Friday, June 22, 2018



CHURCH IS NOT A BUILDING

I had the most amazing experience a few weeks ago. I can't count the number of times I have stepped inside of a church...but this time was like none other. In fact, it wasn't a church at all. I had stepped into a "Transition" ceremony at a drug and alcohol rehabilitation center. One whom I have loved and have gone before the Throne of God many times for, was celebrating his new birth of sorts and I was blessed to partake. I had no idea how in a moment, in a rural country setting where men come and hope to leave changed forever,  would forever leave me changed. I don't pretend to know what went on behind closed doors there ...all I know is that it was holy. 

I watched grown men, some old enough to be great-grandfathers, bear their souls in a way I have never observed. There was NO pretense. No hyperbole. No lies, but rather the rawest form of truth I think I've ever seen. The kind of truth one is finally at peace of sharing as if they had just stared death in the face and by the grace of God were given a second chance to live. We can spend our whole lives running from that sort of truth. But there was something so beautiful about sitting in a room where no one was running. Not only had they stopped running but they also had the strength and courage to tell their own stories...the stories you would hope would never be told. And when the last details were disclosed there was acceptance. There was empathy. There was understanding. There was "real church". No one pointing the finger, because they had already told their own truth and had no desire to pick up a stone.  

Could it be that we are all running because there is no safe place to stop? We run through life as hard and furious as we can hoping no one will see what it is we are running from. It looms behind us like a maddening shadow. But these men had stopped. No one is more courageous than the one who stops and stares the haunting shadow in the face. Eye to eye, live or die...but refusing to run any longer.  Refusing to keep their story silent any longer, no matter how haunting.

I watched these men, who had become brothers, do something both the world and the church so desperately needs.  They didn't rehearse my loved ones broken story...rather they called out all of the treasure they saw in him. They rehearsed the times he got it right. With great honesty and passion they spoke of his true character and potential...as if their eyes had been reborn during their time there. They saw the good...the very good and they weren't ashamed to declare it so...one man to another. 

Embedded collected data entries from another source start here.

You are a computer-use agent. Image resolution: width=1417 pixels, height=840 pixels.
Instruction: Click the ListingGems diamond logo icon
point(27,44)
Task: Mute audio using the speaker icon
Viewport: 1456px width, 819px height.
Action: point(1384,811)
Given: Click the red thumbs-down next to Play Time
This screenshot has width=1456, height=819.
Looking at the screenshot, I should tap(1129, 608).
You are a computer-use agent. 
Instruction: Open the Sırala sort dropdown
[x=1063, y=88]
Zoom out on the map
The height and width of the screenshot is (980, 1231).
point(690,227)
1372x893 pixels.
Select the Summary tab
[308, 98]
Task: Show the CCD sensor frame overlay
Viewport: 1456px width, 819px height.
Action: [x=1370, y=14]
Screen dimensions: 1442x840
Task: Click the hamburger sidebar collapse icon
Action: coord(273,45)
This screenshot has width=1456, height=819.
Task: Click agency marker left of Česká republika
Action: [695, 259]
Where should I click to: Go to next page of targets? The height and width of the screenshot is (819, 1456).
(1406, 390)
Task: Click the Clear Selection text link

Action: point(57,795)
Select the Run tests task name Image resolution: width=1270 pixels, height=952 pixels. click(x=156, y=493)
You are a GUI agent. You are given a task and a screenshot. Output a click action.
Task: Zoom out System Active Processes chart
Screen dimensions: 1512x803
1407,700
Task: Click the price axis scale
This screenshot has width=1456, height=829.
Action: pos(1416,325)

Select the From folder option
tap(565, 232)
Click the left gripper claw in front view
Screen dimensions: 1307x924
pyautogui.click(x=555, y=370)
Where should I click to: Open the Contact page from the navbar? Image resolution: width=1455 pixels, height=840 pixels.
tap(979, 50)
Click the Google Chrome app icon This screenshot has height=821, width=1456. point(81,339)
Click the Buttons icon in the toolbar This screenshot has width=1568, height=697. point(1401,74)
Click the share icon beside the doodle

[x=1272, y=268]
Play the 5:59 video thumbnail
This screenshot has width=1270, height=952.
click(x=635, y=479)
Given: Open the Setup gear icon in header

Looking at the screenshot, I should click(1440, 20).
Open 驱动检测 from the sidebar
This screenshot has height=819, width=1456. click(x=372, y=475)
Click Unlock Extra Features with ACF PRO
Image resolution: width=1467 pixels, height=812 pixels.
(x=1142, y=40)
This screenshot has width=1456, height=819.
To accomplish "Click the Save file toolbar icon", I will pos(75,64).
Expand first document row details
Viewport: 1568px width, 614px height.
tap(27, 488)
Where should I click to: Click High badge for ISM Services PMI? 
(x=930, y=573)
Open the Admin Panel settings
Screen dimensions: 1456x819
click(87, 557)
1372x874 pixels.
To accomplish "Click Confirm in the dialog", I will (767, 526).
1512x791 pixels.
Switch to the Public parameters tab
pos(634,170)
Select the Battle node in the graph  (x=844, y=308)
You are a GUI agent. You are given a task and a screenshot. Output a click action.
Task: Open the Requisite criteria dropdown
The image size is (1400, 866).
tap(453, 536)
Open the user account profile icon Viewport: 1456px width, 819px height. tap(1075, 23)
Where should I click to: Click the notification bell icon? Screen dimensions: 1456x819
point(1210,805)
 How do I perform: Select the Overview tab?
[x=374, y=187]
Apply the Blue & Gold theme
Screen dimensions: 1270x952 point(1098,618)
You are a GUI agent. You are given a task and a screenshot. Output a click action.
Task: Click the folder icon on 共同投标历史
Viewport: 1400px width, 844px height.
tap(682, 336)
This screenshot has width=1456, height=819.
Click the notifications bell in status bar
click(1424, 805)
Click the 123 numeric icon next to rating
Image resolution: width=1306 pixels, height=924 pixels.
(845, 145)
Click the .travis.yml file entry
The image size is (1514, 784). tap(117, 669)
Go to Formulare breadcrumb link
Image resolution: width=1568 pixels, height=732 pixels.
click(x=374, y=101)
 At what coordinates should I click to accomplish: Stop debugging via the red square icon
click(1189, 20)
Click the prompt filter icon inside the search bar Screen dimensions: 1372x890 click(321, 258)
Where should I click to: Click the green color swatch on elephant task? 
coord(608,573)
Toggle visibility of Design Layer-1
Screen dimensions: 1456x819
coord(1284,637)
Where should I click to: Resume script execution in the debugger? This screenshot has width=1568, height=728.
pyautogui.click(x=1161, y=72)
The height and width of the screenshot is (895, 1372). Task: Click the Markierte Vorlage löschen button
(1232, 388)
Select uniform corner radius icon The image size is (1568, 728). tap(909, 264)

I walked away from that moment on my time-line and couldn't help but wonder what would the world look like if we all stopped running and pointing the finger and just simply began calling out the good in another...not focusing on where they hadn't gotten it right...but declaring where they had. How much truth would prevail if we all told our own stories and refused to judge another when they finally had the courage to share their own. We are all on a journey...and we all get there one step at a time. We all know failure. We all know shame. What if we stopped acting like we didn't? Our words are a gift we give to others.We can withhold them and add to the shadows of life or we can learn a lesson from a group of brothers, who have come to realize the value they call out in one another makes them more in touch with their own. These men were far from minimizing the pain of their past, both their pain and the pain they had caused others...but it was no longer their prison. We build our futures with words of hope and aspiration...the same way we help others build theirs. So go ahead and speak life with abandonment and watch it begin to grow! Church is not a building, but a building up of the beauty we each carry and when we stop to recognize that beauty and speak into it...it can't help but grow! Imagine how beautiful the world would become!